■ **What you will do**:
Print all the records below, word for word and in full.

■ **Records**:
------

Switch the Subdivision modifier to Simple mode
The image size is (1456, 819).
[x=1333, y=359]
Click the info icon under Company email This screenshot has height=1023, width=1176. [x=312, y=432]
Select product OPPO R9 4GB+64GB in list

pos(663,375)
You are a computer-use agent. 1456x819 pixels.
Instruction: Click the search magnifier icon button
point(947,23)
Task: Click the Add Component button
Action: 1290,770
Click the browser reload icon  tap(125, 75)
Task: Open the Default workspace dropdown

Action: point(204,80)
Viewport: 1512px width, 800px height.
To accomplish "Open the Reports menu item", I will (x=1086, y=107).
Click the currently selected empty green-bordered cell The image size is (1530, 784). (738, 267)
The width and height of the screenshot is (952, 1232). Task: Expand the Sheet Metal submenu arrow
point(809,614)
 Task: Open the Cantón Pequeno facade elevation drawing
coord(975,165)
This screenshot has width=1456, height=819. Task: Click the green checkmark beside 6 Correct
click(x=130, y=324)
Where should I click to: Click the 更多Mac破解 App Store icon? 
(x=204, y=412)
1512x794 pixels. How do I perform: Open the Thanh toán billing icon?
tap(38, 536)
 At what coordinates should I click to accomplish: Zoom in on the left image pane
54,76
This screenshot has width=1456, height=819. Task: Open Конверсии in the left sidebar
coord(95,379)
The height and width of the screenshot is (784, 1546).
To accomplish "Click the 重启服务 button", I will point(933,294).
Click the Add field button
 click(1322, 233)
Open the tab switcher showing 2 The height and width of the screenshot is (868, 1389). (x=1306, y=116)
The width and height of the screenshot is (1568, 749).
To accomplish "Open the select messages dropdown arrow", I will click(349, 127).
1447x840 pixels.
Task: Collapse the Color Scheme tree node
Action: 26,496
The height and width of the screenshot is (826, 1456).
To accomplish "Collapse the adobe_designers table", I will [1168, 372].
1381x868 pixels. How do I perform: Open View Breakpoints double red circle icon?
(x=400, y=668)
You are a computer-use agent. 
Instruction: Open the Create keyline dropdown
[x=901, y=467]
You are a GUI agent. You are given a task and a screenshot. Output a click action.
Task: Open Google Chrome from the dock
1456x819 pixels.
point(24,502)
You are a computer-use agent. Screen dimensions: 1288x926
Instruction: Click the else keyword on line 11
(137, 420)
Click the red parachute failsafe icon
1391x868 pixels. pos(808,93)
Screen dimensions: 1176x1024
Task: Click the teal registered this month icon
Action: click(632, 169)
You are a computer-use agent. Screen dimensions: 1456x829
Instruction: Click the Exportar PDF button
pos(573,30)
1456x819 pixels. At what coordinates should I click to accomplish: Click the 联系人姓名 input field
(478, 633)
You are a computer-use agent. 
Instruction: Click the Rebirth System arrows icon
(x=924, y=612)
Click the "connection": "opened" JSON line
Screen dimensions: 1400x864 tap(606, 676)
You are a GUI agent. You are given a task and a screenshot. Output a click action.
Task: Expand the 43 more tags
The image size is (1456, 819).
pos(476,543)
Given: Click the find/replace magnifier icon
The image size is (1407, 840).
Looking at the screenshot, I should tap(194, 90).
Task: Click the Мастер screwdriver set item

------

■ **Answer for the task**:
Switch the Subdivision modifier to Simple mode
The image size is (1456, 819).
[x=1333, y=359]
Click the info icon under Company email This screenshot has height=1023, width=1176. [x=312, y=432]
Select product OPPO R9 4GB+64GB in list

pos(663,375)
You are a computer-use agent. 1456x819 pixels.
Instruction: Click the search magnifier icon button
point(947,23)
Task: Click the Add Component button
Action: 1290,770
Click the browser reload icon  tap(125, 75)
Task: Open the Default workspace dropdown

Action: point(204,80)
Viewport: 1512px width, 800px height.
To accomplish "Open the Reports menu item", I will (x=1086, y=107).
Click the currently selected empty green-bordered cell The image size is (1530, 784). (738, 267)
The width and height of the screenshot is (952, 1232). Task: Expand the Sheet Metal submenu arrow
point(809,614)
 Task: Open the Cantón Pequeno facade elevation drawing
coord(975,165)
This screenshot has width=1456, height=819. Task: Click the green checkmark beside 6 Correct
click(x=130, y=324)
Where should I click to: Click the 更多Mac破解 App Store icon? 
(x=204, y=412)
1512x794 pixels. How do I perform: Open the Thanh toán billing icon?
tap(38, 536)
 At what coordinates should I click to accomplish: Zoom in on the left image pane
54,76
This screenshot has width=1456, height=819. Task: Open Конверсии in the left sidebar
coord(95,379)
The height and width of the screenshot is (784, 1546).
To accomplish "Click the 重启服务 button", I will point(933,294).
Click the Add field button
 click(1322, 233)
Open the tab switcher showing 2 The height and width of the screenshot is (868, 1389). (x=1306, y=116)
The width and height of the screenshot is (1568, 749).
To accomplish "Open the select messages dropdown arrow", I will click(349, 127).
1447x840 pixels.
Task: Collapse the Color Scheme tree node
Action: 26,496
The height and width of the screenshot is (826, 1456).
To accomplish "Collapse the adobe_designers table", I will [1168, 372].
1381x868 pixels. How do I perform: Open View Breakpoints double red circle icon?
(x=400, y=668)
You are a computer-use agent. 
Instruction: Open the Create keyline dropdown
[x=901, y=467]
You are a GUI agent. You are given a task and a screenshot. Output a click action.
Task: Open Google Chrome from the dock
1456x819 pixels.
point(24,502)
You are a computer-use agent. Screen dimensions: 1288x926
Instruction: Click the else keyword on line 11
(137, 420)
Click the red parachute failsafe icon
1391x868 pixels. pos(808,93)
Screen dimensions: 1176x1024
Task: Click the teal registered this month icon
Action: click(632, 169)
You are a computer-use agent. Screen dimensions: 1456x829
Instruction: Click the Exportar PDF button
pos(573,30)
1456x819 pixels. At what coordinates should I click to accomplish: Click the 联系人姓名 input field
(478, 633)
You are a computer-use agent. 
Instruction: Click the Rebirth System arrows icon
(x=924, y=612)
Click the "connection": "opened" JSON line
Screen dimensions: 1400x864 tap(606, 676)
You are a GUI agent. You are given a task and a screenshot. Output a click action.
Task: Expand the 43 more tags
The image size is (1456, 819).
pos(476,543)
Given: Click the find/replace magnifier icon
The image size is (1407, 840).
Looking at the screenshot, I should tap(194, 90).
Task: Click the Мастер screwdriver set item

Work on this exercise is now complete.